Every single entry should be printed exactly.

--- START ---

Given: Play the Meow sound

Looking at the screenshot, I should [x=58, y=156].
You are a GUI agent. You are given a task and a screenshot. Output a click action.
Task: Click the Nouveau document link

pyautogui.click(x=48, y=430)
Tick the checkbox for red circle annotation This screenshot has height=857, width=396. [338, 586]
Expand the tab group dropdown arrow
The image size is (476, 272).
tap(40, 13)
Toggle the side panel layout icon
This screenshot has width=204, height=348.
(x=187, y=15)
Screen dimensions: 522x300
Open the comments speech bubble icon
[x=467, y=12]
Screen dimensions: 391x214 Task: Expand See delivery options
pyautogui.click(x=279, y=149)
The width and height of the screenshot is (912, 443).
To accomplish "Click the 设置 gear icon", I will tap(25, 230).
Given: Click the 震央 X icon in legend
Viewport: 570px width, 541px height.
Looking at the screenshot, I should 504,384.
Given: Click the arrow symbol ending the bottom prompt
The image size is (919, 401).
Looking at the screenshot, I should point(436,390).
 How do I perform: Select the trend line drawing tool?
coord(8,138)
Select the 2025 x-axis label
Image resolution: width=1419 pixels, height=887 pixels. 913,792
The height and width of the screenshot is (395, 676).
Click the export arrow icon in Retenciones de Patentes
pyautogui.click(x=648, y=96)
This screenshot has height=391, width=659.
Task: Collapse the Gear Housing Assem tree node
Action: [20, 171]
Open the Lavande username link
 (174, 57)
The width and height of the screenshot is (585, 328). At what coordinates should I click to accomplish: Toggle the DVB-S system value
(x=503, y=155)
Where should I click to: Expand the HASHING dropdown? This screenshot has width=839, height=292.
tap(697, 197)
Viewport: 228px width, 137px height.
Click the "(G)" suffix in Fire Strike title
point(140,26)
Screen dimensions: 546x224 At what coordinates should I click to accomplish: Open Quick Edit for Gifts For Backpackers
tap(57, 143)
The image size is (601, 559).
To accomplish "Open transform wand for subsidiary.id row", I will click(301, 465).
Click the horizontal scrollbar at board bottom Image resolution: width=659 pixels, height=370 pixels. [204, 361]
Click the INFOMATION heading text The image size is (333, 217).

--- END ---

** Answer for the task **
Given: Play the Meow sound

Looking at the screenshot, I should [x=58, y=156].
You are a GUI agent. You are given a task and a screenshot. Output a click action.
Task: Click the Nouveau document link

pyautogui.click(x=48, y=430)
Tick the checkbox for red circle annotation This screenshot has height=857, width=396. [338, 586]
Expand the tab group dropdown arrow
The image size is (476, 272).
tap(40, 13)
Toggle the side panel layout icon
This screenshot has width=204, height=348.
(x=187, y=15)
Screen dimensions: 522x300
Open the comments speech bubble icon
[x=467, y=12]
Screen dimensions: 391x214 Task: Expand See delivery options
pyautogui.click(x=279, y=149)
The width and height of the screenshot is (912, 443).
To accomplish "Click the 设置 gear icon", I will tap(25, 230).
Given: Click the 震央 X icon in legend
Viewport: 570px width, 541px height.
Looking at the screenshot, I should 504,384.
Given: Click the arrow symbol ending the bottom prompt
The image size is (919, 401).
Looking at the screenshot, I should point(436,390).
 How do I perform: Select the trend line drawing tool?
coord(8,138)
Select the 2025 x-axis label
Image resolution: width=1419 pixels, height=887 pixels. 913,792
The height and width of the screenshot is (395, 676).
Click the export arrow icon in Retenciones de Patentes
pyautogui.click(x=648, y=96)
This screenshot has height=391, width=659.
Task: Collapse the Gear Housing Assem tree node
Action: [20, 171]
Open the Lavande username link
 (174, 57)
The width and height of the screenshot is (585, 328). At what coordinates should I click to accomplish: Toggle the DVB-S system value
(x=503, y=155)
Where should I click to: Expand the HASHING dropdown? This screenshot has width=839, height=292.
tap(697, 197)
Viewport: 228px width, 137px height.
Click the "(G)" suffix in Fire Strike title
point(140,26)
Screen dimensions: 546x224 At what coordinates should I click to accomplish: Open Quick Edit for Gifts For Backpackers
tap(57, 143)
The image size is (601, 559).
To accomplish "Open transform wand for subsidiary.id row", I will click(301, 465).
Click the horizontal scrollbar at board bottom Image resolution: width=659 pixels, height=370 pixels. [204, 361]
Click the INFOMATION heading text The image size is (333, 217).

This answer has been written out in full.